WHAT NEEDS TO BE DONE:
Every record below needs to be printed again exactly.

======== SUPPLIED DATA

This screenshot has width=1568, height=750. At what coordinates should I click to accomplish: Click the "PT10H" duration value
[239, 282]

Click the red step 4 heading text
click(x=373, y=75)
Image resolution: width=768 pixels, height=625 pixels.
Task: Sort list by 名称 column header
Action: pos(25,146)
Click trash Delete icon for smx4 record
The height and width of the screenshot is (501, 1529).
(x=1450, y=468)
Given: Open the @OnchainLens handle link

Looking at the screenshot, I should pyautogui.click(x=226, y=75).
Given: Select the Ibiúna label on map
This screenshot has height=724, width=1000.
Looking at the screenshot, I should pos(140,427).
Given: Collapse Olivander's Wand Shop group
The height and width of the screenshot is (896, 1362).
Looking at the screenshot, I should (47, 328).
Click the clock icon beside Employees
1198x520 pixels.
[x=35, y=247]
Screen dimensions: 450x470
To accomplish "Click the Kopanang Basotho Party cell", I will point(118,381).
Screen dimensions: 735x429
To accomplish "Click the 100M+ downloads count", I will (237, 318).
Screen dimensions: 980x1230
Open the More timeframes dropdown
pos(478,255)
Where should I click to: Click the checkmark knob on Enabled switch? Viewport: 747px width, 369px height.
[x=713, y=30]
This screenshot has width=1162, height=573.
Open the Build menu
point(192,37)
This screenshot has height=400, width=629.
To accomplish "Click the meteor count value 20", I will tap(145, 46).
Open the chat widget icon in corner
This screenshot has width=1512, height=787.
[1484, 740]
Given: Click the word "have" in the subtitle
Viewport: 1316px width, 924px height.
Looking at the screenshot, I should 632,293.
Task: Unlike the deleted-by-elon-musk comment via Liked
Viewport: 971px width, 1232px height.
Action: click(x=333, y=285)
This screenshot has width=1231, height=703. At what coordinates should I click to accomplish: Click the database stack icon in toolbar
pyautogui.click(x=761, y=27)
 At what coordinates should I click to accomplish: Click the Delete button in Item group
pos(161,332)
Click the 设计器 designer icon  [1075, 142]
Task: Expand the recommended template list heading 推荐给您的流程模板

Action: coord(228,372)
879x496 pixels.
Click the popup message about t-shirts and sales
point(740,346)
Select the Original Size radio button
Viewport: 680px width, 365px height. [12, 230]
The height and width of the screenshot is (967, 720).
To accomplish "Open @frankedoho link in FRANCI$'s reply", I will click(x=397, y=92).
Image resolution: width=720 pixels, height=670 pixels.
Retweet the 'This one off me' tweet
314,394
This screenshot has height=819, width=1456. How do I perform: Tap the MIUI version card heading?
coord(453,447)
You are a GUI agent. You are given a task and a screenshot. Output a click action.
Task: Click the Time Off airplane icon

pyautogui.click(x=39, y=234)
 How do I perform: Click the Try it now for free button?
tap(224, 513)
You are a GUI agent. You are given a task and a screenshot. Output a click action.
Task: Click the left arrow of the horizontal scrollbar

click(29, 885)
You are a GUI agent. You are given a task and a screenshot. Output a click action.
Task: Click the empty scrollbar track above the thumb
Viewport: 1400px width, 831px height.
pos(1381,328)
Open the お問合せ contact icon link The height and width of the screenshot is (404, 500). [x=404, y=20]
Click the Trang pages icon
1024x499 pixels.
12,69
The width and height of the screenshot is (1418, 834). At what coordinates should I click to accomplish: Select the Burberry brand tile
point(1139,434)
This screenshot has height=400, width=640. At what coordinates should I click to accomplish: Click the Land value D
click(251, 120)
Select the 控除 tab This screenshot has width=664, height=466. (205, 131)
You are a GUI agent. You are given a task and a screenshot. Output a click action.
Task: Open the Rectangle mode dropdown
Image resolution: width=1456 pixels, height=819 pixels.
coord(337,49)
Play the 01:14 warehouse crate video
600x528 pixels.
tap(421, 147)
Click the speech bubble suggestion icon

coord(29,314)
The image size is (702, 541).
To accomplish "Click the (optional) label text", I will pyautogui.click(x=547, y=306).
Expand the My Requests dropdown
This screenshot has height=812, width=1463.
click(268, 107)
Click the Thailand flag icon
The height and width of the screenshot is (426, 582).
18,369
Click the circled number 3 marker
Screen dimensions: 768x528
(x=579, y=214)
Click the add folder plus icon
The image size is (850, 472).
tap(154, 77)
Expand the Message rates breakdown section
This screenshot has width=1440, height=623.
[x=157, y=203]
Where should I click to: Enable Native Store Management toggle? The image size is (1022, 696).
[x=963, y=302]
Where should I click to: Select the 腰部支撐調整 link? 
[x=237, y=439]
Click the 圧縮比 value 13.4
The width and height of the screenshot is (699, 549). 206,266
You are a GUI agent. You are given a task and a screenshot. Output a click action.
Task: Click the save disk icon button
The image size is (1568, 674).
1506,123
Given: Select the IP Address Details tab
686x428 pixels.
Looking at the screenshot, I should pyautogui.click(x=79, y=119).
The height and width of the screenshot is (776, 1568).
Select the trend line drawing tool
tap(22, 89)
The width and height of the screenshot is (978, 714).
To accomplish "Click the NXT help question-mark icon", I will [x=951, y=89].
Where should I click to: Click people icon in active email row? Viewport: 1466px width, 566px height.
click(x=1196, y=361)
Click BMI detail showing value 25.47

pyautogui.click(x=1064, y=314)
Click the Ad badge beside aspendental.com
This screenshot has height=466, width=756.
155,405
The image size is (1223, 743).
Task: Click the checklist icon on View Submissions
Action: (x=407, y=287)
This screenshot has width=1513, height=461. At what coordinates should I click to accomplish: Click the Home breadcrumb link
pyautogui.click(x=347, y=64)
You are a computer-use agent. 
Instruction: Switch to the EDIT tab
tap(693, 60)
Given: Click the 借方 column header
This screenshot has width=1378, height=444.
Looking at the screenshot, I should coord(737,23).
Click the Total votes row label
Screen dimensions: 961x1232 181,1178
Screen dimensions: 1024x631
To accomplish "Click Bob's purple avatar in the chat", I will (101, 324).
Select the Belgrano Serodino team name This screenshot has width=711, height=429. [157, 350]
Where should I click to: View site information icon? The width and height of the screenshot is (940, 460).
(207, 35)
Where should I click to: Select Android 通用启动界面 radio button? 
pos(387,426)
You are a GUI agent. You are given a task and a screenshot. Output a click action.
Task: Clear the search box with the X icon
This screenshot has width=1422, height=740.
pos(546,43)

================

RESPONSE BOX:
This screenshot has width=1568, height=750. At what coordinates should I click to accomplish: Click the "PT10H" duration value
[239, 282]

Click the red step 4 heading text
click(x=373, y=75)
Image resolution: width=768 pixels, height=625 pixels.
Task: Sort list by 名称 column header
Action: pos(25,146)
Click trash Delete icon for smx4 record
The height and width of the screenshot is (501, 1529).
(x=1450, y=468)
Given: Open the @OnchainLens handle link

Looking at the screenshot, I should pyautogui.click(x=226, y=75).
Given: Select the Ibiúna label on map
This screenshot has height=724, width=1000.
Looking at the screenshot, I should pos(140,427).
Given: Collapse Olivander's Wand Shop group
The height and width of the screenshot is (896, 1362).
Looking at the screenshot, I should (47, 328).
Click the clock icon beside Employees
1198x520 pixels.
[x=35, y=247]
Screen dimensions: 450x470
To accomplish "Click the Kopanang Basotho Party cell", I will point(118,381).
Screen dimensions: 735x429
To accomplish "Click the 100M+ downloads count", I will (237, 318).
Screen dimensions: 980x1230
Open the More timeframes dropdown
pos(478,255)
Where should I click to: Click the checkmark knob on Enabled switch? Viewport: 747px width, 369px height.
[x=713, y=30]
This screenshot has width=1162, height=573.
Open the Build menu
point(192,37)
This screenshot has height=400, width=629.
To accomplish "Click the meteor count value 20", I will tap(145, 46).
Open the chat widget icon in corner
This screenshot has width=1512, height=787.
[1484, 740]
Given: Click the word "have" in the subtitle
Viewport: 1316px width, 924px height.
Looking at the screenshot, I should 632,293.
Task: Unlike the deleted-by-elon-musk comment via Liked
Viewport: 971px width, 1232px height.
Action: click(x=333, y=285)
This screenshot has width=1231, height=703. At what coordinates should I click to accomplish: Click the database stack icon in toolbar
pyautogui.click(x=761, y=27)
 At what coordinates should I click to accomplish: Click the Delete button in Item group
pos(161,332)
Click the 设计器 designer icon  [1075, 142]
Task: Expand the recommended template list heading 推荐给您的流程模板

Action: coord(228,372)
879x496 pixels.
Click the popup message about t-shirts and sales
point(740,346)
Select the Original Size radio button
Viewport: 680px width, 365px height. [12, 230]
The height and width of the screenshot is (967, 720).
To accomplish "Open @frankedoho link in FRANCI$'s reply", I will click(x=397, y=92).
Image resolution: width=720 pixels, height=670 pixels.
Retweet the 'This one off me' tweet
314,394
This screenshot has height=819, width=1456. How do I perform: Tap the MIUI version card heading?
coord(453,447)
You are a GUI agent. You are given a task and a screenshot. Output a click action.
Task: Click the Time Off airplane icon

pyautogui.click(x=39, y=234)
 How do I perform: Click the Try it now for free button?
tap(224, 513)
You are a GUI agent. You are given a task and a screenshot. Output a click action.
Task: Click the left arrow of the horizontal scrollbar

click(29, 885)
You are a GUI agent. You are given a task and a screenshot. Output a click action.
Task: Click the empty scrollbar track above the thumb
Viewport: 1400px width, 831px height.
pos(1381,328)
Open the お問合せ contact icon link The height and width of the screenshot is (404, 500). [x=404, y=20]
Click the Trang pages icon
1024x499 pixels.
12,69
The width and height of the screenshot is (1418, 834). At what coordinates should I click to accomplish: Select the Burberry brand tile
point(1139,434)
This screenshot has height=400, width=640. At what coordinates should I click to accomplish: Click the Land value D
click(251, 120)
Select the 控除 tab This screenshot has width=664, height=466. (205, 131)
You are a GUI agent. You are given a task and a screenshot. Output a click action.
Task: Open the Rectangle mode dropdown
Image resolution: width=1456 pixels, height=819 pixels.
coord(337,49)
Play the 01:14 warehouse crate video
600x528 pixels.
tap(421, 147)
Click the speech bubble suggestion icon

coord(29,314)
The image size is (702, 541).
To accomplish "Click the (optional) label text", I will pyautogui.click(x=547, y=306).
Expand the My Requests dropdown
This screenshot has height=812, width=1463.
click(268, 107)
Click the Thailand flag icon
The height and width of the screenshot is (426, 582).
18,369
Click the circled number 3 marker
Screen dimensions: 768x528
(x=579, y=214)
Click the add folder plus icon
The image size is (850, 472).
tap(154, 77)
Expand the Message rates breakdown section
This screenshot has width=1440, height=623.
[x=157, y=203]
Where should I click to: Enable Native Store Management toggle? The image size is (1022, 696).
[x=963, y=302]
Where should I click to: Select the 腰部支撐調整 link? 
[x=237, y=439]
Click the 圧縮比 value 13.4
The width and height of the screenshot is (699, 549). 206,266
You are a GUI agent. You are given a task and a screenshot. Output a click action.
Task: Click the save disk icon button
The image size is (1568, 674).
1506,123
Given: Select the IP Address Details tab
686x428 pixels.
Looking at the screenshot, I should pyautogui.click(x=79, y=119).
The height and width of the screenshot is (776, 1568).
Select the trend line drawing tool
tap(22, 89)
The width and height of the screenshot is (978, 714).
To accomplish "Click the NXT help question-mark icon", I will [x=951, y=89].
Where should I click to: Click people icon in active email row? Viewport: 1466px width, 566px height.
click(x=1196, y=361)
Click BMI detail showing value 25.47

pyautogui.click(x=1064, y=314)
Click the Ad badge beside aspendental.com
This screenshot has height=466, width=756.
155,405
The image size is (1223, 743).
Task: Click the checklist icon on View Submissions
Action: (x=407, y=287)
This screenshot has width=1513, height=461. At what coordinates should I click to accomplish: Click the Home breadcrumb link
pyautogui.click(x=347, y=64)
You are a computer-use agent. 
Instruction: Switch to the EDIT tab
tap(693, 60)
Given: Click the 借方 column header
This screenshot has width=1378, height=444.
Looking at the screenshot, I should coord(737,23).
Click the Total votes row label
Screen dimensions: 961x1232 181,1178
Screen dimensions: 1024x631
To accomplish "Click Bob's purple avatar in the chat", I will (101, 324).
Select the Belgrano Serodino team name This screenshot has width=711, height=429. [157, 350]
Where should I click to: View site information icon? The width and height of the screenshot is (940, 460).
(207, 35)
Where should I click to: Select Android 通用启动界面 radio button? 
pos(387,426)
You are a GUI agent. You are given a task and a screenshot. Output a click action.
Task: Clear the search box with the X icon
This screenshot has width=1422, height=740.
pos(546,43)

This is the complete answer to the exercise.